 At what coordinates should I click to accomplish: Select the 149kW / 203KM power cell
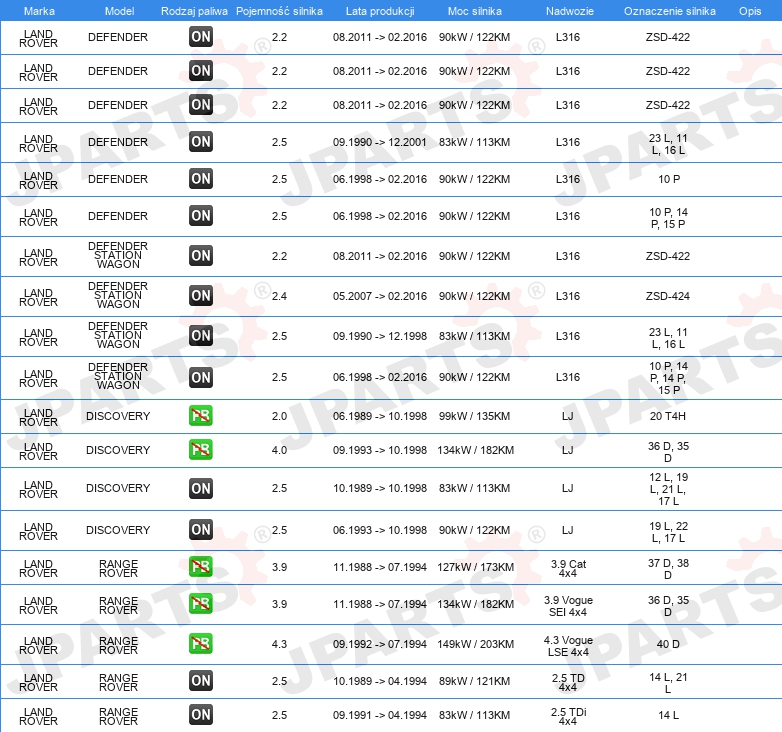[x=475, y=644]
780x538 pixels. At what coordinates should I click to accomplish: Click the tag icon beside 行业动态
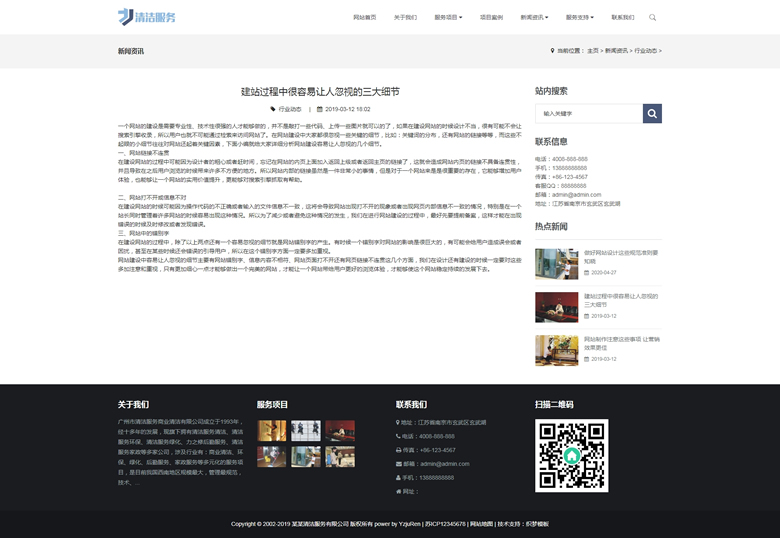273,109
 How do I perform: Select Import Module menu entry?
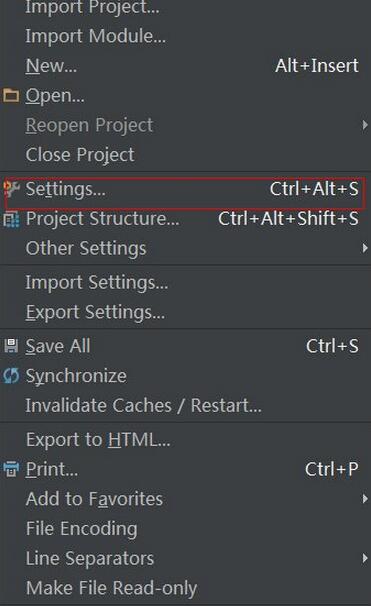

==========

Direction: Give the lines of the entries as a JSON list of strings, one string per line and blank lines omitted, starting with the line containing "780x538 pixels. At" and continuing through the end of the entries. Leave out the pictures.

Output of the task:
[
  "780x538 pixels. At what coordinates should I click to accomplish: Click the tag icon beside 行业动态",
  "273,109",
  " How do I perform: Select Import Module menu entry?"
]